Which lines of the data include the string "computer"? List them all.

▬▬▬▬▬▬

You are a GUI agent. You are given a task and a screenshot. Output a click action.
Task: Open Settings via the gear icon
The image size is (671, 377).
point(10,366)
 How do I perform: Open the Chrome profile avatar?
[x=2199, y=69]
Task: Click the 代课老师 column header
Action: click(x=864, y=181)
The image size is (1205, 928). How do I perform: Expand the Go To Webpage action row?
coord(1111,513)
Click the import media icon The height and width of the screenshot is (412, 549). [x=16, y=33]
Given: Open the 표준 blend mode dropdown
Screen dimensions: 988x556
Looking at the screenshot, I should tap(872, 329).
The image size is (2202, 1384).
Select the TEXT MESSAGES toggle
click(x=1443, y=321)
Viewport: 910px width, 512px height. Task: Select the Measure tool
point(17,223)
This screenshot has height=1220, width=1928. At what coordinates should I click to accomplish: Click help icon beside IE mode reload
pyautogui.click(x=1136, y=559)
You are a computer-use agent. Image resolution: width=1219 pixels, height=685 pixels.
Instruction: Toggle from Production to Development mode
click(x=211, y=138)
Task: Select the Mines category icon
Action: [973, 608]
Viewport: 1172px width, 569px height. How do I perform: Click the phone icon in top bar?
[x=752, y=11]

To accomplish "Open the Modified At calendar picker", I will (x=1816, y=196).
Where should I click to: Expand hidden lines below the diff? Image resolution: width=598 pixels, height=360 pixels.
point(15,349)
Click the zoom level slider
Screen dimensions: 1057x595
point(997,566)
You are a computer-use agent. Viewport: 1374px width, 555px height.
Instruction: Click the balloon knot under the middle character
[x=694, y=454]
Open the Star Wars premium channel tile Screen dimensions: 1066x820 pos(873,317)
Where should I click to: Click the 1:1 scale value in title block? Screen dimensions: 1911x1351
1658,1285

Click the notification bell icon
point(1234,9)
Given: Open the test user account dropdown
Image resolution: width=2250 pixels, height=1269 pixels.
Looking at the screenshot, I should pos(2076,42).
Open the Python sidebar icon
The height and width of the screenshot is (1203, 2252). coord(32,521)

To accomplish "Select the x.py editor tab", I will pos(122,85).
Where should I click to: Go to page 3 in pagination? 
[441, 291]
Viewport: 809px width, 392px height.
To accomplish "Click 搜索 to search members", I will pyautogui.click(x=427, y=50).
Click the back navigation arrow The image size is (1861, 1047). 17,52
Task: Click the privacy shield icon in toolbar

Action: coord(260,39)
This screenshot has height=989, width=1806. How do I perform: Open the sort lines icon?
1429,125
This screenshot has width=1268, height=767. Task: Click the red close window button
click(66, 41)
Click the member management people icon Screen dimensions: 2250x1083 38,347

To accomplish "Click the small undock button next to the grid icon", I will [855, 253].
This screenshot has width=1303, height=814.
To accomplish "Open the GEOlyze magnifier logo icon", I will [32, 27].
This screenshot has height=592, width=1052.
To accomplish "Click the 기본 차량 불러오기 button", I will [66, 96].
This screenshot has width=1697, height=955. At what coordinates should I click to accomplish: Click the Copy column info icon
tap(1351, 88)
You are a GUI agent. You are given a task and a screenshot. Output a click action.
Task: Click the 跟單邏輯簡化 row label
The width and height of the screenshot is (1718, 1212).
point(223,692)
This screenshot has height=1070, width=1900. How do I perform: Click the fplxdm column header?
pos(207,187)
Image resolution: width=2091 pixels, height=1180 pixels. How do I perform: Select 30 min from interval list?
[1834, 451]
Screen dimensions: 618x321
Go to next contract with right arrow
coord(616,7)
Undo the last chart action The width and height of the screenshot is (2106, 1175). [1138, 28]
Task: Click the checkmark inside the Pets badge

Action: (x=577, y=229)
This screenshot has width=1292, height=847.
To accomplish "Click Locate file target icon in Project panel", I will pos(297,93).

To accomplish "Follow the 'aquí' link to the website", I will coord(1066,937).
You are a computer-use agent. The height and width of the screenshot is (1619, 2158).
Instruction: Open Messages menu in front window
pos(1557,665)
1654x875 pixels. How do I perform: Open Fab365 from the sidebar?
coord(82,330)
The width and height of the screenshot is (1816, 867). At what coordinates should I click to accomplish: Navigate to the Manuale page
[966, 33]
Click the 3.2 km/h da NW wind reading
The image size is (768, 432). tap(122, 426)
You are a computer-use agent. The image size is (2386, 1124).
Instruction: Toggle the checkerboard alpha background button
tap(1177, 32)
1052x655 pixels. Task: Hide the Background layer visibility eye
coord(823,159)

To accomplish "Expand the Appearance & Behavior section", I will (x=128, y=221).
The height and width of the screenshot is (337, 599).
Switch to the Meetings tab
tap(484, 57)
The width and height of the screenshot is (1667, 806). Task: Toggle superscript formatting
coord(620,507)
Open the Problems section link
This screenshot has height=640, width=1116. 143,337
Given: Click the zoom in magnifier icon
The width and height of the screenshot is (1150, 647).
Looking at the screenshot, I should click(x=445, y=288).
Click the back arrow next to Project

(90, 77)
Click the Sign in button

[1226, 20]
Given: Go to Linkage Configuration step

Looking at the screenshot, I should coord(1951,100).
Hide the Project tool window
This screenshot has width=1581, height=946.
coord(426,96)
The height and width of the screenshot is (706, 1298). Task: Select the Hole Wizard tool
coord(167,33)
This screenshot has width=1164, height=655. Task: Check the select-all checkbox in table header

▬▬▬▬▬▬

The answer.
You are a computer-use agent. Image resolution: width=1219 pixels, height=685 pixels.
You are a computer-use agent. Viewport: 1374px width, 555px height.
You are a computer-use agent. The height and width of the screenshot is (1619, 2158).
You are a computer-use agent. The image size is (2386, 1124).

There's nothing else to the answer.